Re: [tz] What's your idea of a perfect date?
In Canada, the official method for today is 11/10/2022, except if you are a programmer, or from Quebec, where 2022-10-11 (ISO style) is more common. But I sometimes get cheques (checks) from the USA which for today would be 10/11/2022. So here at least, we see cheques with all 3 formats. Most Canadians no longer use cheques - now I see why. US chains (Walmart) often print their receipts in the US format, but Canadian businesses generally use Canadian or ISO format. Its a huge headache if you have a small business and count your pennies on your receipts at tax time - especially if your corp year end is not Dec 31st. 'Was this receipt for last tax year or this tax year'. I personally convinced Ottawa International Airport to convert their displays to ISO format. Their original display software was setup with the USA format. ----- Original Message ----- From: Fred Gleason via tz [mailto:tz@iana.org] To: "Tz Database IANA" <tz@iana.org> Sent: Tue, 11 Oct 2022 11:59:10 -0400 Subject: Re: [tz] What's your idea of a perfect date? On Oct 11, 2022, at 11:40, Brooks Harris via tz <tz@iana.org> wrote: I once had a check from a UK client (wait, I guess it must have been a cheque?) with a date like "19-7-2015". My American bank would not accept it because the date made no sense to them.
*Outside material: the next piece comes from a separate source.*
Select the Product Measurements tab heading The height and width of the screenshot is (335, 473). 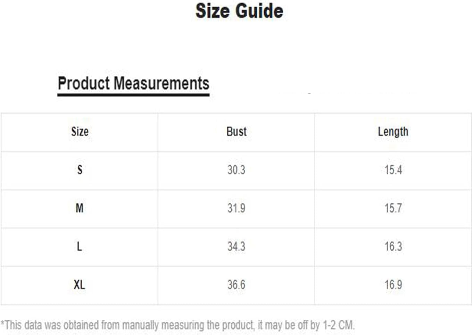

It took phone calls and a visit to the bank to sort it out. :-) Even weirder (from a strictly parochial American POV) is a convention I’ve seen in German documents from the the early/mid-twentieth century (and perhaps today?), where the year would be expressed in Roman numerals. Thus: s/19-7-1932/19-7-XXXII/. Cheers! |---------------------------------------------------------------------| | Frederick F. Gleason, Jr. | Chief Developer | | | Paravel Systems | |---------------------------------------------------------------------| | The nice thing about standards is that there are so many of them | | to choose from. | | | | -- Andrew S. Tanenbaum | |---------------------------------------------------------------------|
On 10/11/22 12:54:50, dpatte via tz wrote:
... But I sometimes get cheques (checks) from the USA which for today would be 10/11/2022. So here at least, we see cheques with all 3 formats. Most Canadians no longer use cheques - now I see why.
I believe by Colorado law checks become invalid after six months, so the difference between 1/9/22 and 9/1/22 is very important. -- gil
participants (2)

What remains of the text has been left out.